Prenez une carte (géographique, si possible. Avec une carte à jouer, bancaire, de crédit, d’adhérent, à puce, du ciel, etc., la chose risque d’être compliquée. Si votre carte est bien géographique, et non historique, assurez-vous qu’elle soit de Corse : bizarrement, ça ne fonctionne qu’avec elle, sans qu’il soit possible de l’expliquer), et tentez de situer Bastia, en haut, au pied du Cap (et pas forcément de pied en cap).
Descendez par la Côte Orientale sur 64 kilomètres, et parvenez au croisement. Si vous êtes talonné par un semi-remorque menaçant, tournez d’un coup sec, à tout berzingue, sur deux roues s’il le faut, et réfléchissez ensuite. Votre vie en dépend. Les chauffeurs des pays de l’Est ont des impératifs de délai et des déficits de sommeil.
Sinon, à cet endroit, vous êtes au croisement, où le nom du village n’est pas mentionné, ce qui ne le différencie en rien des autres intersections. Vous prenez la route du village qui marque la limite du canton, presqu’inhabité, proche du village-fantôme en hiver, et dont, sans ce panneau, nul ne connaîtrait l’existence comateuse. Si vous évitez d’emprunter la bifurcation menant à un village situé sur une autre départementale, vous aboutirez à destination au bout de 10 kilomètres.

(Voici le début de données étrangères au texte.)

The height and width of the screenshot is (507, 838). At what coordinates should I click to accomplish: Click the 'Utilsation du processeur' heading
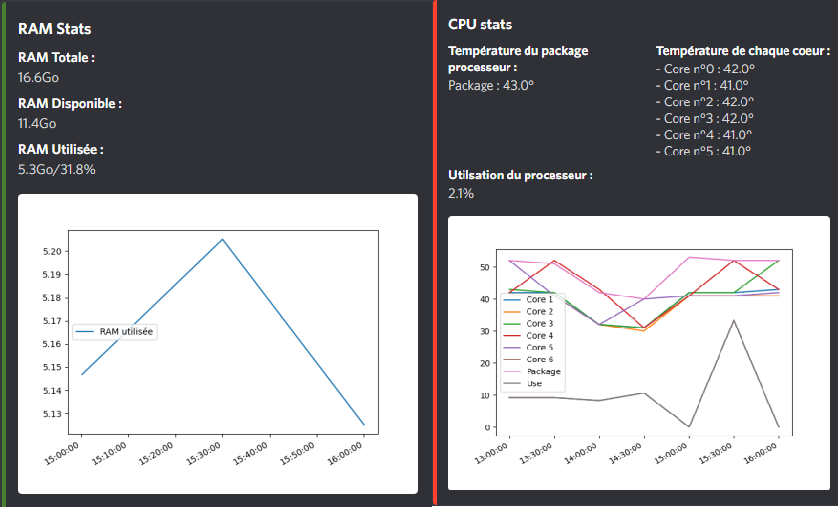520,175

Là, vous comprendrez pourquoi mon village est le village, et non Quiberon. D’abord, il n’y a pas de presqu’île, pas plus que 5197 habitants, pas de tentative de débarquement des Émigrés en 1795, donc pas de 748 fusillés, et pas de baie, si ce n’est celle qu’on trouve sur les épineux. Pas de thalassothérapie, mais une relaxothérapie estivale (belote, pastis, dodo).

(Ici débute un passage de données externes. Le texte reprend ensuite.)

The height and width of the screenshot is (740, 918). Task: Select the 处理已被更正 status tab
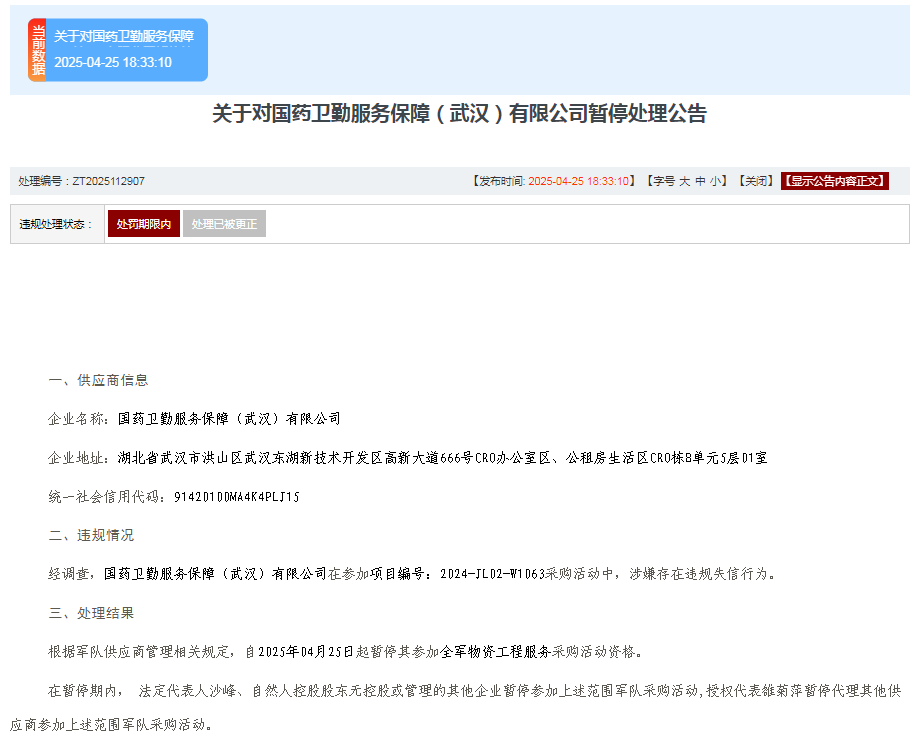pyautogui.click(x=224, y=224)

Vous verrez ce maquis couvrant les collines, surtout celle de Monte Oppidum, qui partage en deux la vue sur l’horizon marin. Tout respire la sérénité.
Racines © Mapomme

Âgée de peu d’années, avec une architecture qu’on refuserait à tout particulier car jurant avec les pierres des maisons multi centenaires, (les collectivités ne voient que rarement rejeter le permis de construire des verrues alors qu’on ergote sur la balustre ou l’arcade en demi-cintre pour un quidam, une merveilleuse mairie trône sur la place en enrobé, près de la fontaine en grève estivale, à l’instar des compagnies de navigation de la fin du XXème siècle.

Mais, mon village représente plus que des paysages et des maisons en pierre, des églises et des fontaines, un belvédère, un barrage, des chemins de randonnée et la photo du safari frénétique. Il possède une âme, composée d’histoires et d’individualités fortes, avec leurs défauts et leurs qualités.

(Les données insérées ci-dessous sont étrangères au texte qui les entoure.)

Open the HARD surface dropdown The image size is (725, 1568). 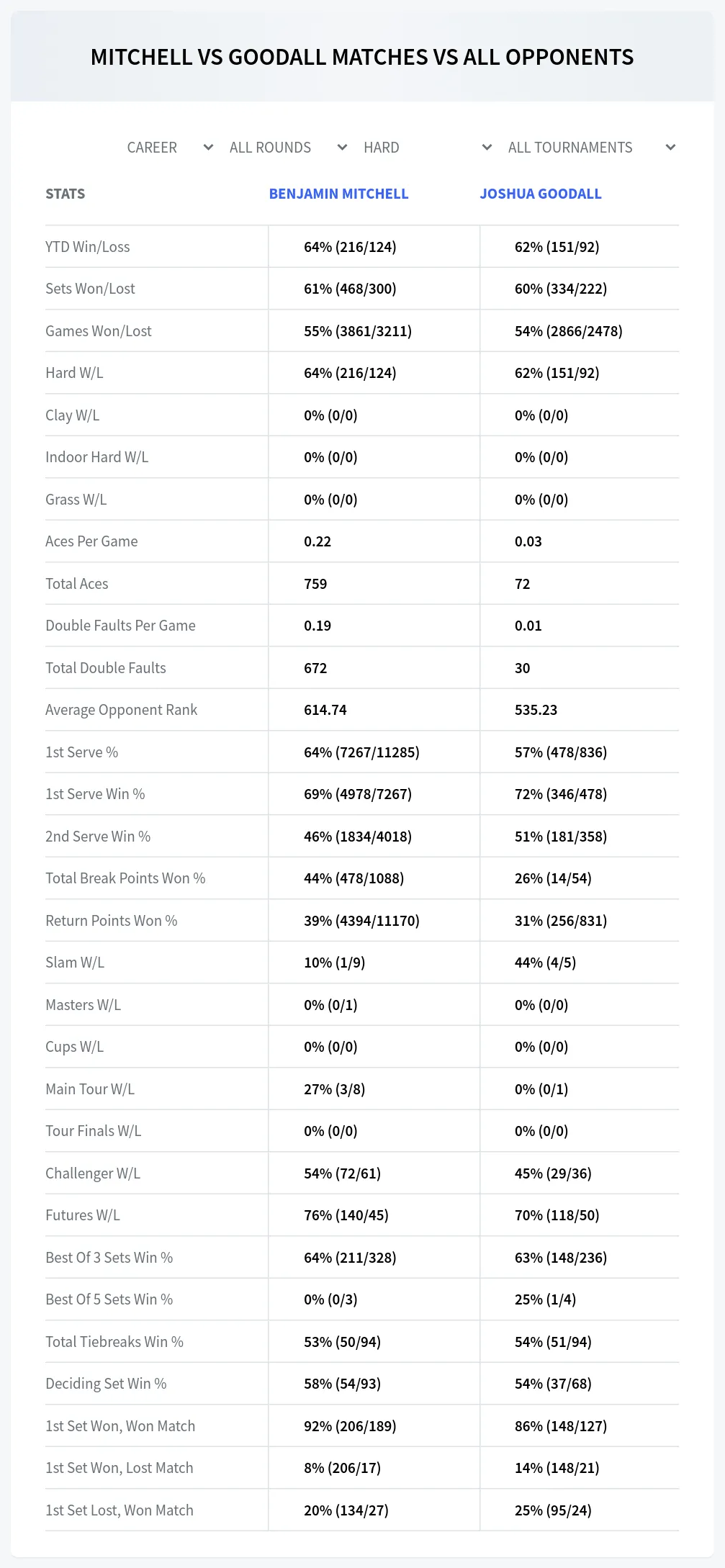[x=428, y=148]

La Méditerranée façonne des personnalités qui ne peuvent qu’être démesurées souvent, passionnées et comiques, bien que parfois agaçantes sur le moment, mais rarement dépourvues de couleurs. C’est bien pour ça que j’y reviens sans cesse, telle la vague vers la falaise.
Les défauts les moins graves sont comme ces odeurs des anciennes épiceries, avec des sacs de légumes secs, de planchers et étagères un peu vermoulus : ils forment le parfum rassurant de l’enfance. Les défauts majeurs sont semblables à des choses en décomposition : l’odeur en est intolérable. Il faut peu de chose pour passer du plaisant à l’incommodant.